Cette menace de rupture et le ton dont elle était faite achevèrent d’intimider le Mexicain. Il fut sur le point de répondre qu’il allait consulter ses compagnons, mais il se retint à temps.

L’Indien rusé continua d’un ton plus calme, mais dans lequel perçait quelque ironie.

« Un seul de mes guerriers m’accompagnera. Les blancs sont-ils si peu nombreux qu’ils aient à redouter deux guerriers parmi eux ? Leur camp n’est-il pas fortifié, leurs carabines ne sont-elles pas en état, leurs provisions de poudre et de balles ne sont elles pas abondantes ? »

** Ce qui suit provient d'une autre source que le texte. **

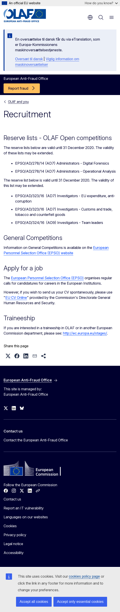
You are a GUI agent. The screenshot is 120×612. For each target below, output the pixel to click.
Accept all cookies (34, 602)
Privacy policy (15, 535)
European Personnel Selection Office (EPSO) (47, 278)
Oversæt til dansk (29, 59)
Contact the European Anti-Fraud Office (36, 440)
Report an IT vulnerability (24, 508)
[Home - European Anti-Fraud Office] (30, 15)
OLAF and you (18, 101)
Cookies (10, 526)
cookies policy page (84, 576)
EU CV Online (16, 297)
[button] (8, 356)
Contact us (12, 499)
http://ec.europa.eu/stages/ (85, 333)
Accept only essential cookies (80, 602)
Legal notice (13, 544)
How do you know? (101, 3)
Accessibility (14, 552)
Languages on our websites (26, 517)
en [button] (90, 17)
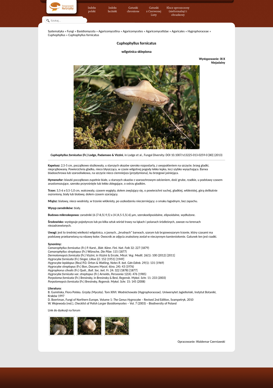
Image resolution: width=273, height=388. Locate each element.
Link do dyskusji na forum (64, 310)
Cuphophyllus (56, 35)
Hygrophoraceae (198, 31)
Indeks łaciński (112, 9)
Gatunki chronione (133, 9)
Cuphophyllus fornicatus (136, 43)
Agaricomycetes (133, 31)
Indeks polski (92, 9)
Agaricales (178, 31)
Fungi (70, 31)
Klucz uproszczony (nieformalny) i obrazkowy (178, 11)
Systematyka (56, 31)
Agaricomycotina (109, 31)
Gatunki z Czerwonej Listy (153, 9)
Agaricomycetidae (157, 31)
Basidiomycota (86, 31)
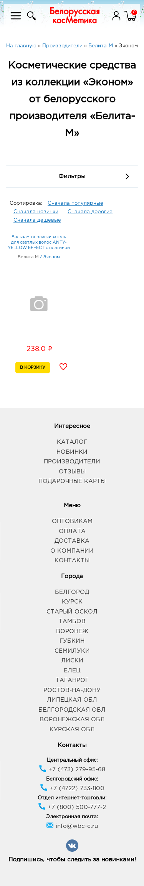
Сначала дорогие (90, 212)
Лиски (72, 660)
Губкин (72, 641)
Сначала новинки (35, 212)
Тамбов (72, 621)
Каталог (72, 442)
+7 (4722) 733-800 (72, 788)
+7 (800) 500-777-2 (72, 807)
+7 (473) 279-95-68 (72, 769)
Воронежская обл (72, 719)
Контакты (72, 560)
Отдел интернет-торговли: (72, 798)
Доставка (72, 540)
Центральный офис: (72, 760)
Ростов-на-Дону (72, 690)
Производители (72, 461)
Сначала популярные (75, 203)
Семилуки (72, 651)
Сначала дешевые (37, 220)
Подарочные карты (72, 481)
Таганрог (72, 680)
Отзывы (72, 471)
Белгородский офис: (72, 779)
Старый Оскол (72, 611)
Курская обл (72, 729)
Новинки (72, 452)
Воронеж (72, 631)
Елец (72, 670)
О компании (72, 550)
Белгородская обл (72, 709)
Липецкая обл (72, 699)
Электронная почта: (72, 817)
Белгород (72, 592)
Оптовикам (72, 521)
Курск (72, 601)
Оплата (72, 531)
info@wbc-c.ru (72, 826)
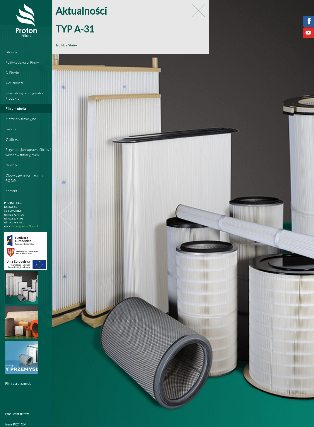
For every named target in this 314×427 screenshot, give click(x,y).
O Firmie (12, 72)
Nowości (12, 165)
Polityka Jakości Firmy (22, 62)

Circonvenu par l’habileté diplomatique de l’Indien, le pauvre Gomez sentit qu’il ne pouvait refuser plus longtemps l’entrée du camp au parlementaire sans s’exposer à voir s’anéantir ses espérances de paix d’une part, et de l’autre sans montrer une défiance qui démentirait l’opinion favorable que l’Indien manifestait sur leurs ressources.

« Que mon frère rouge choisisse un compagnon, mais un seul, » dit-il.

L’Oiseau-Noir n’en voulait pas obtenir davantage. Si l’aventurier disait vrai en se donnant pour le chef des blancs, le tact du guerrier à peau rouge lui laissait deviner par le capitaine quels pouvaient être ses soldats ; s’il mentait, il verrait du moins le chef véritable des blancs, et il combinerait son plan d’attaque en conséquence.